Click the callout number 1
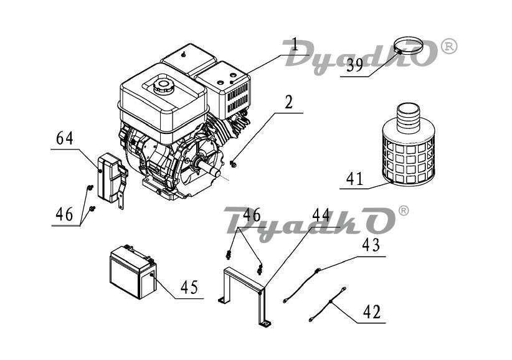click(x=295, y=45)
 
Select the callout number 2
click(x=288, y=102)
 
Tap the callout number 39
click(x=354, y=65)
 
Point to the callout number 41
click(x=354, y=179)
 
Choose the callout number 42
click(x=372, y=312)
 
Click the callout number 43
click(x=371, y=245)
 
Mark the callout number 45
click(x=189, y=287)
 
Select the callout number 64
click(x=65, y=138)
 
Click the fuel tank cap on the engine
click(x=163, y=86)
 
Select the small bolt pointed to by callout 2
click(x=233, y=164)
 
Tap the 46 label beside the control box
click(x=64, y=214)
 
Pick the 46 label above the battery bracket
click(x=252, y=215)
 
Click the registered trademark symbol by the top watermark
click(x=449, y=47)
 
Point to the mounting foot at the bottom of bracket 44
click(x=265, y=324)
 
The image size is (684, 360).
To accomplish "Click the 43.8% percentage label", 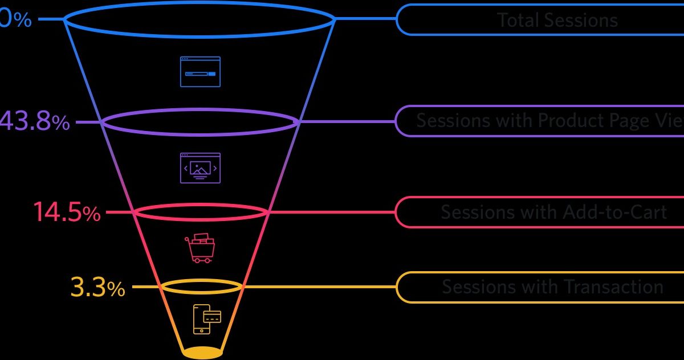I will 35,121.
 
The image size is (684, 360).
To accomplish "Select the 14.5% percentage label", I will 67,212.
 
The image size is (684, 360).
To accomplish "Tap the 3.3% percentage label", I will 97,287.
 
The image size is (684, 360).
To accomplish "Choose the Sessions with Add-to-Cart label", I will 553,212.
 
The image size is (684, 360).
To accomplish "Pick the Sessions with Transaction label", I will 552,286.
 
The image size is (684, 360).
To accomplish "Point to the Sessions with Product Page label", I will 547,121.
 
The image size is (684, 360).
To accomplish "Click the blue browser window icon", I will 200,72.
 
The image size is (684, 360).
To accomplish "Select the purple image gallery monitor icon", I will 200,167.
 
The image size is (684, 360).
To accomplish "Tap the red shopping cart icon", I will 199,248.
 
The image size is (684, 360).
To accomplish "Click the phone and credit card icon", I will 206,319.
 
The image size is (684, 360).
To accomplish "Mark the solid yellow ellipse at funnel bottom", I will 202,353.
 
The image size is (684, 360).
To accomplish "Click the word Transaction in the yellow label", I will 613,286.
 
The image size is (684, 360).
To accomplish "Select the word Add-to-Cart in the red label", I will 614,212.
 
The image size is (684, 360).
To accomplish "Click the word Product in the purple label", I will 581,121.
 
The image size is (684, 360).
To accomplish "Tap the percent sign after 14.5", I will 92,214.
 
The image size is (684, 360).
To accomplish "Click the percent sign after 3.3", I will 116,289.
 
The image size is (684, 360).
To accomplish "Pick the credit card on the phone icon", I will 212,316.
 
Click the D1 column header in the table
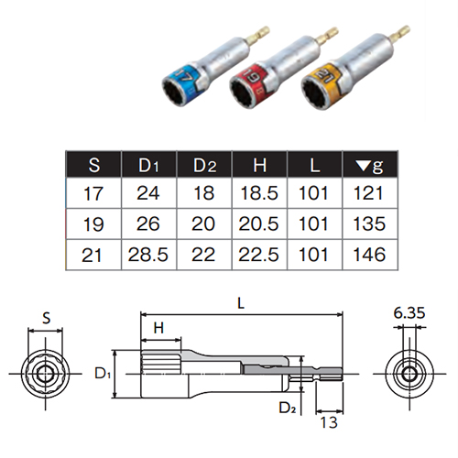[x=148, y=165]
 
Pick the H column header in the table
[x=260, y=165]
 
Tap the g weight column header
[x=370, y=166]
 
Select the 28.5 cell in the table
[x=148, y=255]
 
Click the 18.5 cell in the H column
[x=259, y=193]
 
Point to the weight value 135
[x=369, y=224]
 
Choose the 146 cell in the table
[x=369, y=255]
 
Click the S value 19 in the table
****
List each line of the material above that contains the word "Sessions".

# Exercise output
To accomplish "Choose the Sessions with Add-to-Cart label", I will 553,212.
To accomplish "Pick the Sessions with Transaction label", I will 552,286.
To accomplish "Point to the Sessions with Product Page label", I will 547,121.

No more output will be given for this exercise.